Book download options
The landlady, Madame Lemercier, left me alone in my room, after a short speech impressing upon me all the material and moral advantages of the Lemercier boarding-house.
I stopped in front of the glass, in the middle of the room in which I was going to live for a while. I looked round the room and then at myself.
The room was grey and had a dusty smell. I saw two chairs, one of which held my valise, two narrow-backed armchairs with smeary upholstery, a table with a piece of green felt set into the top, and an oriental carpet with an arabesque pattern that fairly leaped to the eye.
This particular room I had never seen before, but, oh, how familiar it all was—that bed of imitation mahogany, that frigid toilet table, that inevitable arrangement of the furniture, that emptiness within those four walls.
The room was worn with use, as if an infinite number of people had occupied it. The carpet was frayed from the door to the window—a path trodden by a host of feet from day to day. The moulding, which I could reach with my hands, was out of line and cracked, and the marble mantelpiece had lost its sharp edges. Human contact wears things out with disheartening slowness.
Things tarnish, too. Little by little, the ceiling had darkened like a stormy sky. The places on the whitish woodwork and the pink wallpaper that had been touched oftenest had become smudgy—the edge of the door, the paint around the lock of the closet and the wall alongside the window where one pulls the curtain cords. A whole world of human beings had passed here like smoke, leaving nothing white but the window.
And I? I am a man like every other man, just as that evening was like every other evening.
. . . . .
I had been travelling since morning. Hurry, formalities, baggage, the train, the whiff of different towns.
I fell into one of the armchairs. Everything became quieter and more peaceful.
My coming from the country to stay in Paris for good marked an epoch in my life. I had found a situation here in a bank. My days were to change. It was because of this change that I got away from my usual thoughts and turned to thoughts of myself.
I was thirty years old. I had lost my father and mother eighteen or twenty years before, so long ago that the event was now insignificant. I was unmarried. I had no children and shall have none. There are moments when this troubles me, when I reflect that with me a line will end which has lasted since the beginning of humanity.
Was I happy? Yes, I had nothing to mourn or regret, I had no complicated desires. Therefore, I was happy. I remembered that since my childhood I had had spiritual illuminations, mystical emotions, a morbid fondness for shutting myself up face to face with my past. I had attributed exceptional importance to myself and had come to think that I was more than other people. But this had gradually become submerged in the positive nothingness of every day.
. . . . .
There I was now in that room.
I leaned forward in my armchair to be nearer the glass, and I examined myself carefully.
Rather short, with an air of reserve (although there are times when I let myself go); quite correctly dressed; nothing to criticise and nothing striking about my appearance.
I looked close at my eyes. They are green, though, oddly enough, people usually take them for black.
I believed in many things in a confused sort of way, above all, in the existence of God, if not in the dogmas of religion. However, I thought, these last had advantages for poor people and for women, who have less intellect than men.
As for philosophical discussions, I thought they are absolutely useless. You cannot demonstrate or verify anything. What was truth, anyway?
I had a sense of good and evil. I would not have committed an indelicacy, even if certain of impunity. I would not have permitted myself the slightest overstatement.
If everyone were like me, all would be well.
. . . . .
It was already late. I was not going to do anything. I remained seated there, at the end of the day, opposite the looking-glass. In the setting of the room that the twilight began to invade, I saw the outline of my forehead, the oval of my face, and, under my blinking eyelids, the gaze by which I enter into myself as into a tomb.

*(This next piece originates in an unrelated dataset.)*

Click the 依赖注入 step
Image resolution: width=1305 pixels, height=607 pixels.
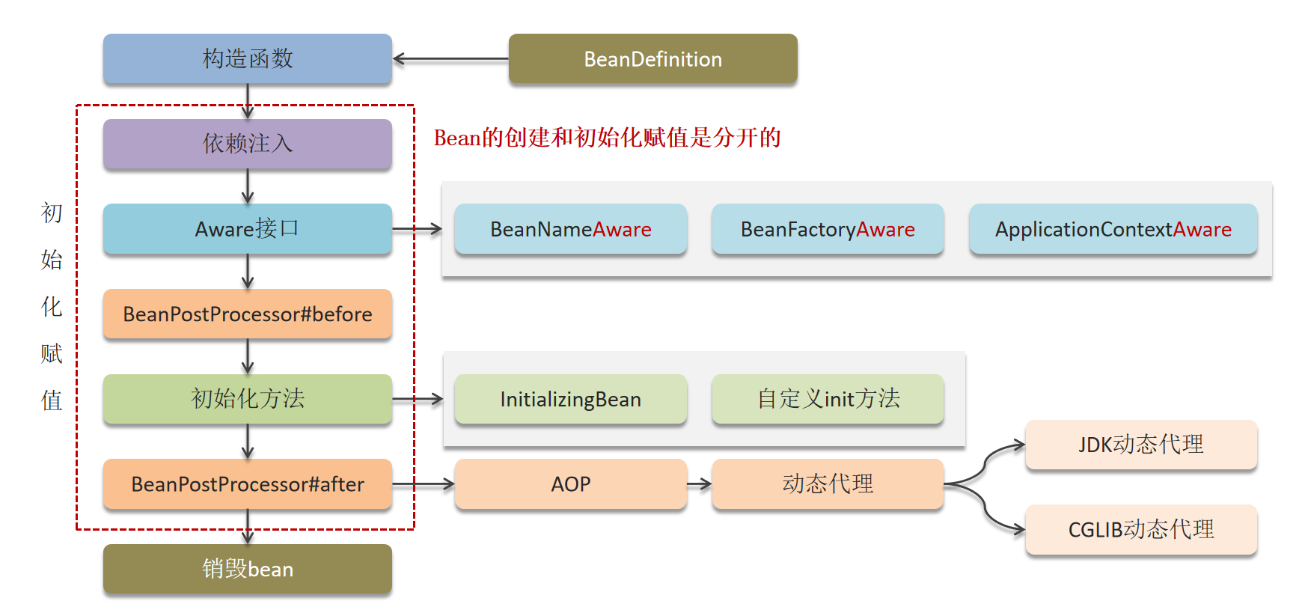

My tiredness, the gloominess (I heard rain outside), the darkness that intensified my solitude and made me look larger, and then something else, I knew not what, made me sad. It bored me to be sad. I shook myself. What was the matter? Nothing. Only myself.
I have not always been alone in life as I was that evening. Love for me had taken on the form and the being of my little Josette. We had met long before, in the rear of the millinery shop in which she worked at Tours. She had smiled at me with singular persistence, and I caught her head in my hands, kissed her on the lips—and found out suddenly that I loved her.
I no longer recall the strange bliss we felt when, we first embraced. It is true, there are moments when I still desire her as madly as the first time. This is so especially when she is away. When she is with me, there are moments when she repels me.
We discovered each other in the holidays. The days when we shall see each other again before we die—we could count them—if we dared.
To die! The idea of death is decidedly the most important of all ideas. I should die some day. Had I ever thought of it? I reflected. No, I had never thought of it. I could not. You can no more look destiny in the face than you can look at the sun, and yet destiny is grey.
And night came, as every night will come, until the last one, which will be too vast.
But all at once I jumped up and stood on my feet, reeling, my heart throbbing like the fluttering of wings.
What was it? In the street a horn resounded, playing a hunting song. Apparently some groom of a rich family, standing near the bar of a tavern, with cheeks puffed out, mouth squeezed tight, and an air of ferocity, astonishing and silencing his audience.